Given entries below:

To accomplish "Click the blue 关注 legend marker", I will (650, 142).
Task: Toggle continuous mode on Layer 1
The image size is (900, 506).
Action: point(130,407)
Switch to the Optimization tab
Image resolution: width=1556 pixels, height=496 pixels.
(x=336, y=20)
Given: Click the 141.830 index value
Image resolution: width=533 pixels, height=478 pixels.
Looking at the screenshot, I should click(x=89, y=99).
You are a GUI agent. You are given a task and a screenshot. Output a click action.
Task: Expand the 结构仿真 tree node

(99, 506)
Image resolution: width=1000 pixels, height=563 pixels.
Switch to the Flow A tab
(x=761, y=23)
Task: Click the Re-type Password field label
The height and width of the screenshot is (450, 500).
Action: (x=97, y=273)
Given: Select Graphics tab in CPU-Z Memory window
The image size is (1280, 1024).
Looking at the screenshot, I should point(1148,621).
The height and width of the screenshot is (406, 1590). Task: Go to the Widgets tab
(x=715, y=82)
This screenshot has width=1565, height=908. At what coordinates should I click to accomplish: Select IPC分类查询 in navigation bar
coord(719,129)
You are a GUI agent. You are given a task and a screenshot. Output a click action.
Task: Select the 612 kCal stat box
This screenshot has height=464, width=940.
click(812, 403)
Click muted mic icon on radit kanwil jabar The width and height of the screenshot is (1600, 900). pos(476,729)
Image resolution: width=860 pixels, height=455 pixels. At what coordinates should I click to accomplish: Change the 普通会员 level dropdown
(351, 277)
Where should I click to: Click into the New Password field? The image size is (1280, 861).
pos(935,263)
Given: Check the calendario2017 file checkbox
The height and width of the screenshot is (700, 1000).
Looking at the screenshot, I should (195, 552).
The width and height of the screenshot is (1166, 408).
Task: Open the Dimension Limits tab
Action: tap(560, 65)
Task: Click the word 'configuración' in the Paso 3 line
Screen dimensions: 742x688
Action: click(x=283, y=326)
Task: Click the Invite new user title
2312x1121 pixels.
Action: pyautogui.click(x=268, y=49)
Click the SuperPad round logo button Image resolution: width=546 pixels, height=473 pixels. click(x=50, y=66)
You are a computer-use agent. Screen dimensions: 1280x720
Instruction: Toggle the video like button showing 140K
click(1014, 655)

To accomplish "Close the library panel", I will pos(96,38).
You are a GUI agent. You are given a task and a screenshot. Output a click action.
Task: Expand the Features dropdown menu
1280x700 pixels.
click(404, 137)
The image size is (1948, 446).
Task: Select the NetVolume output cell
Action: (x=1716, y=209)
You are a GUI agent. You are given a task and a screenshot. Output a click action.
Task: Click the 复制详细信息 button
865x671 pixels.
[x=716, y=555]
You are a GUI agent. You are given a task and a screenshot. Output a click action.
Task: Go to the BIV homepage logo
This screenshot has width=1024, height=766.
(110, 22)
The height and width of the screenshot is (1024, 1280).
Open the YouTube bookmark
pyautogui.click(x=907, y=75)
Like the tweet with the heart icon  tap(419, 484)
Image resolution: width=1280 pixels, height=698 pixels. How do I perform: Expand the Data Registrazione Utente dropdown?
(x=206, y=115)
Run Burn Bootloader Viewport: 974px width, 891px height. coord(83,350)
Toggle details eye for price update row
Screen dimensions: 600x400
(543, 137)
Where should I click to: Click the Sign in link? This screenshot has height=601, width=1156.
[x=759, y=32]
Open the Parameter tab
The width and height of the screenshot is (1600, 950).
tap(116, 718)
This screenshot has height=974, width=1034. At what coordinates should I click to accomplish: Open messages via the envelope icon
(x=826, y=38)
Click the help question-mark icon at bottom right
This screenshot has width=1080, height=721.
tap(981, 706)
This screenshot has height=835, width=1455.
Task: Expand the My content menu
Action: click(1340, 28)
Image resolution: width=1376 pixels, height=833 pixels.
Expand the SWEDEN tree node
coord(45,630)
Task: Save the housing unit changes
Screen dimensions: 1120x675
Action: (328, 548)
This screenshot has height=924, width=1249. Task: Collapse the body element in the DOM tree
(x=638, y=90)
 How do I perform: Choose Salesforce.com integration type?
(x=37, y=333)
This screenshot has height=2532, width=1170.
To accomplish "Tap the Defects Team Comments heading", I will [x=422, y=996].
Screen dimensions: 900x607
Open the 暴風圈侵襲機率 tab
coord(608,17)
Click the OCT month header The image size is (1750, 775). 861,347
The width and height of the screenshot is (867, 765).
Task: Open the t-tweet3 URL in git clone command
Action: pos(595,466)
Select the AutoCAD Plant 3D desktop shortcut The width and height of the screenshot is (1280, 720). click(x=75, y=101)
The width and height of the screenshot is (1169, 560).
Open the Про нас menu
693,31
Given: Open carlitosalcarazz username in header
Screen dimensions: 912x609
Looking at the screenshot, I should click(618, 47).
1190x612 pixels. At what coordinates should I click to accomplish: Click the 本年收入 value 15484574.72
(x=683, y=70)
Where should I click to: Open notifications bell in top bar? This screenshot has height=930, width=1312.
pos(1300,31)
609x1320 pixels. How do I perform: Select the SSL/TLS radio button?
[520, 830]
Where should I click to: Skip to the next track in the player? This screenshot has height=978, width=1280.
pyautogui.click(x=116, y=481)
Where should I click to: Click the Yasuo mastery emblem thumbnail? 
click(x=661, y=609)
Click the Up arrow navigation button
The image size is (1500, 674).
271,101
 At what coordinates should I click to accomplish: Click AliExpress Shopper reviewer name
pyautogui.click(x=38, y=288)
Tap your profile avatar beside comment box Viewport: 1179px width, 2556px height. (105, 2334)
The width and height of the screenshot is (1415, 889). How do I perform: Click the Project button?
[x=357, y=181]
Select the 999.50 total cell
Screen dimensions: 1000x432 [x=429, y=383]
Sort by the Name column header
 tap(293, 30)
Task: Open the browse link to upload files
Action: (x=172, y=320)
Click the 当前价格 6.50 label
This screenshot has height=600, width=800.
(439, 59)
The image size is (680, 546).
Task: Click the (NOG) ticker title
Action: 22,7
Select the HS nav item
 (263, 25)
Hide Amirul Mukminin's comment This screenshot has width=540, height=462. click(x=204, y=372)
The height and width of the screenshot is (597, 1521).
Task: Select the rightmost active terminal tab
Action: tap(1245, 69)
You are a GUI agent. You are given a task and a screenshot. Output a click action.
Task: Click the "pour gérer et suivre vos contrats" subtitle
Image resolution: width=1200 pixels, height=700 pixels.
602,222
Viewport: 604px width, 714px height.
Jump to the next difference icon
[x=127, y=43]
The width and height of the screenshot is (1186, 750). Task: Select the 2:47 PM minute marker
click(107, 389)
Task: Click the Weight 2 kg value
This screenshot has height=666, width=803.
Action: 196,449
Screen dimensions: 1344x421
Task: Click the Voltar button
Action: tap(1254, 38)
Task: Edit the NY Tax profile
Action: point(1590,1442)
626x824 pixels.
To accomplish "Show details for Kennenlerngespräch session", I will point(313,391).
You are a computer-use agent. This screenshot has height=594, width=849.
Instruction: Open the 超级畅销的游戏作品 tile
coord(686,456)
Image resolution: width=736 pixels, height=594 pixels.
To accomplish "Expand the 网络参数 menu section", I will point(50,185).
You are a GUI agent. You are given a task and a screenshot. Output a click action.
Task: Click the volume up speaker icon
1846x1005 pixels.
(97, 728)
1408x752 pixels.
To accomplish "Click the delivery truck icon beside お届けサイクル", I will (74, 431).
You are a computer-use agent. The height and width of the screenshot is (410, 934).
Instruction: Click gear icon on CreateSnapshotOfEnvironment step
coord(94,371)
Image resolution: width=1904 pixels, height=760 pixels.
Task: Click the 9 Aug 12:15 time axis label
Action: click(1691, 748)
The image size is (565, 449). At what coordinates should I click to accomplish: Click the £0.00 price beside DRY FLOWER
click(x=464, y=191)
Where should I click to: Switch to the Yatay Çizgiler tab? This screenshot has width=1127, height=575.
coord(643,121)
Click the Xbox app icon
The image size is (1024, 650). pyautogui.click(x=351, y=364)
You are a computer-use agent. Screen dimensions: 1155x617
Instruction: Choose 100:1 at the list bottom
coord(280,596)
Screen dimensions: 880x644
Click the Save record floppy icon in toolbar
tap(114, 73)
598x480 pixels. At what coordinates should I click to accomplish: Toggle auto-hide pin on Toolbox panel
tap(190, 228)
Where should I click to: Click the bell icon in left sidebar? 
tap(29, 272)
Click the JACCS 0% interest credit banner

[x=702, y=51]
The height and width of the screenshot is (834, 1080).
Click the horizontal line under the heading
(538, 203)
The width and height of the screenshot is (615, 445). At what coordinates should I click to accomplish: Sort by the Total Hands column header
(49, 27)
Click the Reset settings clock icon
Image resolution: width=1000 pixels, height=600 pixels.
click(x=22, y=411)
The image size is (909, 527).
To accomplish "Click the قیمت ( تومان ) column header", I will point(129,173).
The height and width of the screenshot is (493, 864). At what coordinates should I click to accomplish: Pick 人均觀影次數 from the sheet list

End of Given entries.

## Problem statement
An exact printout is needed of the lines from the one containing "Screen dimensions: 880x644" through the end of the listing above, both of those lines included, and nothing else.

## Task answer
Screen dimensions: 880x644
Click the Save record floppy icon in toolbar
tap(114, 73)
598x480 pixels. At what coordinates should I click to accomplish: Toggle auto-hide pin on Toolbox panel
tap(190, 228)
Where should I click to: Click the bell icon in left sidebar? 
tap(29, 272)
Click the JACCS 0% interest credit banner

[x=702, y=51]
The height and width of the screenshot is (834, 1080).
Click the horizontal line under the heading
(538, 203)
The width and height of the screenshot is (615, 445). At what coordinates should I click to accomplish: Sort by the Total Hands column header
(49, 27)
Click the Reset settings clock icon
Image resolution: width=1000 pixels, height=600 pixels.
click(x=22, y=411)
The image size is (909, 527).
To accomplish "Click the قیمت ( تومان ) column header", I will point(129,173).
The height and width of the screenshot is (493, 864). At what coordinates should I click to accomplish: Pick 人均觀影次數 from the sheet list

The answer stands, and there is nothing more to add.